START PASSAGE PROVIDED

Early-life seizures in rats increase susceptibility to seizure-induced brain injury in adulthood

S. Koh, MD, PhD, T. W. Storey, BA, T. C. Santos, BS, A. Y. Mian, BA and A. J. Cole, MD, FRCP(C)

From the Epilepsy Research Laboratory, Massachusetts General Hospital, Harvard Medical School, Boston, MA.

Address correspondence and reprint requests to Dr. Andrew J. Cole, Epilepsy Service, Massachusetts General Hospital, VBK 830, 55 Fruit Street, Boston, MA 02114.

BACKGROUND: Early childhood convulsions have been correlated with the finding of subsequent hippocampal neuronal loss and memory impairment in patients with intractable temporal lobe epilepsy. There is little direct evidence, however, that links early seizures with the later development of epilepsy and selective hippocampal neuronal loss.

OBJECTIVE: To study the long-term effect of early seizures on later seizure-induced neuronal damage and behavior.

METHODS: We used a "two hit" rat seizure mode in which systemic kainate was used to induce seizures during the second week of life (P15) and again in adulthood (P45). Memory was subsequently tested using a Morris water maze, and brains were examined for histologic evidence of injury.

END PASSAGE PROVIDED
START ENTRIES PROVIDED

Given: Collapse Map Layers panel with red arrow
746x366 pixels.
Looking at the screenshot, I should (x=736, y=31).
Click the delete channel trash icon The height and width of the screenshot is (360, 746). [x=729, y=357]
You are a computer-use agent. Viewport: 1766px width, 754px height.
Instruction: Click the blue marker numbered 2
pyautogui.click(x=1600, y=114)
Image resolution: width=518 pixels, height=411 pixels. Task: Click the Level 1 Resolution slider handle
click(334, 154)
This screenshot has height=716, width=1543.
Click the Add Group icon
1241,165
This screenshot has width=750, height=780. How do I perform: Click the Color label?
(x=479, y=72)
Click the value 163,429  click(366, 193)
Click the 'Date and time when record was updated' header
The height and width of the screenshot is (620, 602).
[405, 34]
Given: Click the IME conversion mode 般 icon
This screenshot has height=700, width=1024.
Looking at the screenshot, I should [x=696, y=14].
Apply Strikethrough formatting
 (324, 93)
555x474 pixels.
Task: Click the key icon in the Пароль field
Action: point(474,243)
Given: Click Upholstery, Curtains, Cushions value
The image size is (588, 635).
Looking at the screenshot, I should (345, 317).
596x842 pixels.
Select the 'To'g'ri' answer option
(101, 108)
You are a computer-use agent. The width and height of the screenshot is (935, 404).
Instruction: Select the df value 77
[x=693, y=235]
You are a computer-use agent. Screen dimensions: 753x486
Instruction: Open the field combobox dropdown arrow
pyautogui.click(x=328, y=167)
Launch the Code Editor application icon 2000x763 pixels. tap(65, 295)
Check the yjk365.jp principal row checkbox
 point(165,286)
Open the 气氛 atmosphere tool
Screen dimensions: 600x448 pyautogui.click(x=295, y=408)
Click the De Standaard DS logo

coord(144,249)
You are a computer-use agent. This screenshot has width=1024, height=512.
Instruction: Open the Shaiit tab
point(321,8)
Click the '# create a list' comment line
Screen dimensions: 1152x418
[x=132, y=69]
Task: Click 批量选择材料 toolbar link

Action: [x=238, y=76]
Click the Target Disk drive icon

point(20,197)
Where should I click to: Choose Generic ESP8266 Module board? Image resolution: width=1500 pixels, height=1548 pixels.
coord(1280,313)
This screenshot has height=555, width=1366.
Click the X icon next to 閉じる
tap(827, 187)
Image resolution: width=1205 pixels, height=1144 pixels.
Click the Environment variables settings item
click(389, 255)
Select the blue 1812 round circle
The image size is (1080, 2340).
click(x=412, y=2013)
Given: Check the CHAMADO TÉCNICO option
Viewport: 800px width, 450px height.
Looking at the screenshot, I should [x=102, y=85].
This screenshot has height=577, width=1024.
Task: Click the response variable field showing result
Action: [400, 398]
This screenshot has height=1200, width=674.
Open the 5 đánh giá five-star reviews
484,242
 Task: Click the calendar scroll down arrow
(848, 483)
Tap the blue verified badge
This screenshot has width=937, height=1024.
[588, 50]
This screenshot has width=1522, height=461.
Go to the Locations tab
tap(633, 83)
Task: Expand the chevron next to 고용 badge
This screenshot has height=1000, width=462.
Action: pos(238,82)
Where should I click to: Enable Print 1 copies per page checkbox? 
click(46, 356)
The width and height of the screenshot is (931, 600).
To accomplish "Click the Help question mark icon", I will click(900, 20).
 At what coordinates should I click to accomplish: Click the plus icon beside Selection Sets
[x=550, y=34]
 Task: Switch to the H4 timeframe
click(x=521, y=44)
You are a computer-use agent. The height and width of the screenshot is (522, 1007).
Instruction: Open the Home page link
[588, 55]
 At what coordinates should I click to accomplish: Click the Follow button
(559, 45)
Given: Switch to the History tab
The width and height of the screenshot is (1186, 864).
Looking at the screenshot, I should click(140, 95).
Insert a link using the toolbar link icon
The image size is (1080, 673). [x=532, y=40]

END ENTRIES PROVIDED

> REQUIRED ACTION 1
According to the abstract on early-life seizures in rats, what was used to test the animals' memory?
> REQUIRED ACTION 2
Pick up the abstract on early-life seizures in rats after its last sentence and continue writing it.
The rows above have no role in this.

> ANSWER BOX 1
A Morris water maze.

> ANSWER BOX 2
RESULTS: Although the first kainate-induced seizure is not associated with detectable injury or cell death, it predisposes animals to more extensive neuronal injury after kainate-induced seizures in adulthood. Moreover, although early-life kainate-induced seizures cause no impairment of spatial learning, animals that have early-life and adult kainate-induced seizures perform significantly worse than those that have seizures only as adults.

CONCLUSIONS: We concluded that early-life seizures, without causing overt cellular injury, predispose the brain to the damaging effect of seizures later in life.

Key words: Development—Seizures—Status epilepticus—Kainate—Injury—Memory.